Ancien peuple mongol, descendant des Xianbei, établi au début du Ve siècle en Mandchourie méridionale (bassin de la Siramuren), à l'ouest du fleuve Leao-ho (dans l'actuel Jehol). Ils fondèrent en Chine du Nord le vaste empire des Liao (EFEO : Leao, 946-1125).
La trahison de Che King-tang, en installant des Barbares à l'intérieur de la Grande muraille, ouvrait dans l'intégrité de l'Empire chinois une brèche par laquelle allaient rapidement s'engouffrer les Khitan (désormais connus dans les annales chinoises sous le nom dynastique de Liao) qui, en 946, passèrent le fleuve Jaune, et s'emparèrent de la capitale impériale, Kaifeng (947) ; mais, menacé sur ses arrières par un soulèvement général des Chinois, le khan Tö-kouang reprit le chemin du Jehol, emportant avec lui la Cour impériale prisonnière. Sa mort, survenue peu après (947), en jetant le trouble parmi les Khitan, sauva probablement la Chine.
Les dissensions internes de la Chine allaient fournir aux successeurs de Tö-kouang, Yuan (947 - 951), puis King (951 - 968) de nouvelles occasions d'intervenir dangereusement dans les affaires chinoises jusqu'à ce que les empereurs Song, parvenus au pouvoir (960), entreprennent de refaire l'unité de l'empire et d'enlever aux Khitan les territoires qu'ils occupaient depuis 936 au sud de la Grande muraille. Mais, menacés à la fois par les Liao au nord-est et, au nord-ouest, par les Tangut du royaume de Xi Xia (Si-Hia), les premiers empereurs Song essuyèrent plusieurs lourdes défaites (979, 986), les Liao parvenant même en 1004 à revenir sur les rives du fleuve Jaune. Toutefois, devant une valeureuse contre-attaque de l'empereur Zhengzong (Tchen-tsong, 997-1022), les Liao acceptèrent finalement de signer la paix de Shanyuan (Henan oriental) en contrepartie du versement d'un très lourd tribut annuel, et la frontière resta fixée aux limites de 936.
Cette paix fut maintenue pendant un siècle, les Song renonçant désormais à reconquérir le nord de la Chine, et les Liao se contentant dès lors de régner à Pékin, de fortifier leurs villes derrière des murailles et, grâce au tribut de soieries et d'argent que leur versaient les Song en échange d'une paix précaire, de rayonner sur toute la zone des steppes jusqu'au monde de l'islam.
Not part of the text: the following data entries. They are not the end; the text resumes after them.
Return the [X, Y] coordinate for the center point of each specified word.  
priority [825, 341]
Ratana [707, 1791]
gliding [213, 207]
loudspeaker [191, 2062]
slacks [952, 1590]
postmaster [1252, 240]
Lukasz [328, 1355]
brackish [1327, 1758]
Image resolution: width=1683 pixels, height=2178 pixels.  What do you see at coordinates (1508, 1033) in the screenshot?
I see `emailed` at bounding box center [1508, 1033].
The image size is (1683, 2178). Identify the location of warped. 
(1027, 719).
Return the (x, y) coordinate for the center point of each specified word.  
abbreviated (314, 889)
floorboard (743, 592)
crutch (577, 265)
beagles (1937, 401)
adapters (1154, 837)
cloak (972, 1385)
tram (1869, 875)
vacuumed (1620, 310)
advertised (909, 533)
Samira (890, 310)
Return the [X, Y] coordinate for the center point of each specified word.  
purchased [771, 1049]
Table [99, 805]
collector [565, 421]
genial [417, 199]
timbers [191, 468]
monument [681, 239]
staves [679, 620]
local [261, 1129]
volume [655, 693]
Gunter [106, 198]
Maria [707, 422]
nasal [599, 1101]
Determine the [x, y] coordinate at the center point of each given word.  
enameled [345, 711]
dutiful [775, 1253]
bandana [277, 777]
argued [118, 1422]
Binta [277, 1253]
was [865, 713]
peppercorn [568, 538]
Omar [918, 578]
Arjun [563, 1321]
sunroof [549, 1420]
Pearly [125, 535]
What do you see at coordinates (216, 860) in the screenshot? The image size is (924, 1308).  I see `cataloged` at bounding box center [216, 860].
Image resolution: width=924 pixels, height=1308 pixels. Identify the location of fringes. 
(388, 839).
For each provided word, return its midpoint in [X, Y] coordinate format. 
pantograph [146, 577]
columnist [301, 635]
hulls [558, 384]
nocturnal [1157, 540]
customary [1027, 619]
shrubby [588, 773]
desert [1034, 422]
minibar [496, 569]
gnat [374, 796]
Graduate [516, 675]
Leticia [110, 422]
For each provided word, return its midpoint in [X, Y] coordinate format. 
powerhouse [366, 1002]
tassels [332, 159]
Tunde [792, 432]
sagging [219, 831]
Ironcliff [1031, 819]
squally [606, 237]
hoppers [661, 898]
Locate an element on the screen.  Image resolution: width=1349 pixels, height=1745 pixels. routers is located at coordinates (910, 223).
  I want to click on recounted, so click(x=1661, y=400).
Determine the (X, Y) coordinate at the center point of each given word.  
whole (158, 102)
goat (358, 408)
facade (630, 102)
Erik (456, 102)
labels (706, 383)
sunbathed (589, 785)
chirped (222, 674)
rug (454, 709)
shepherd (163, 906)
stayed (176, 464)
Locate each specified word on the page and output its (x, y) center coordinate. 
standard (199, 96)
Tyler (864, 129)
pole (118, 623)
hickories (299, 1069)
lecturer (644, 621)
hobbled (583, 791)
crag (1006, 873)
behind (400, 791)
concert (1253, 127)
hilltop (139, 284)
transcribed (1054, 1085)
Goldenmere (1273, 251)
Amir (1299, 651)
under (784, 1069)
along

Leur prestige, militaire et commercial, qui s'étendait du Japon jusqu'à la Perse et aux steppes de la Russie méridionale, était alors tel que leur nom (au pluriel : Khitat), transmis par les Persans et les Turcs sous la forme Kitaï ou Khitay, deviendra pour les Européens jusqu'au XVIIe siècle, et jusqu'à nos jours en russe, en turc et en persan le nom même de la Chine (Cathay).
Plusieurs causes allaient contribuer cependant, dès le milieu du XIe siècle, à l'affaiblissement puis au déclin de l'empire Liao. Désormais enrichis et sinisés, pénétrés de l'influence du bouddhisme, les Khitan semblaient avoir perdu leur ancienne combativité et allaient résister de moins en moins à la pression exercée au nord par une tribu tongouse, celle des Jürchen, auxquels les Coréens et les Song firent appel pour les prendre à revers et devant lesquels ils devaient finalement s'effondrer dans les années 1124-1125. Déjà, en 1014, de nouvelles tentatives des Liao sur la Corée avaient échoué après que les Coréens eurent fait appel aux Jürchen de l'Oussouri pour faire diversion. En 1017, les Khitan durent céder aux Xi Xia (Tangut) Ganzhou et Suzhou qu'ils avaient arrachés quelques années plus tôt aux Ouïghours dans le but de dominer la route de la soie. Enfin, en 1022, les Song et les Jürchen, qui avaient fait alliance deux ans plus tôt, conjuguèrent leurs offensives contre les Liao, qui furent totalement balayés en 1025.
Tandis qu'une partie d'entre eux (désormais désignés sous le nom de Liao occidentaux), revenant au nomadisme de leurs ancêtres, regagnait leur domaine primitif comme vassaux des Jürchen, qu'une autre branche se faisait détruire par le khan de Kashgarie, un dernier groupe, sous la conduite de son aristocratie, émigrait chez les Ouïghours du Xinjiang et, avec l'aide de ces derniers, s'avançait dans la vallée de l'Ili jusqu'aux frontières des territoires des Turcs karakhanides, à l'ouest de l'Issiq Köl, où il fondait le vaste empire des Kara Khitaï.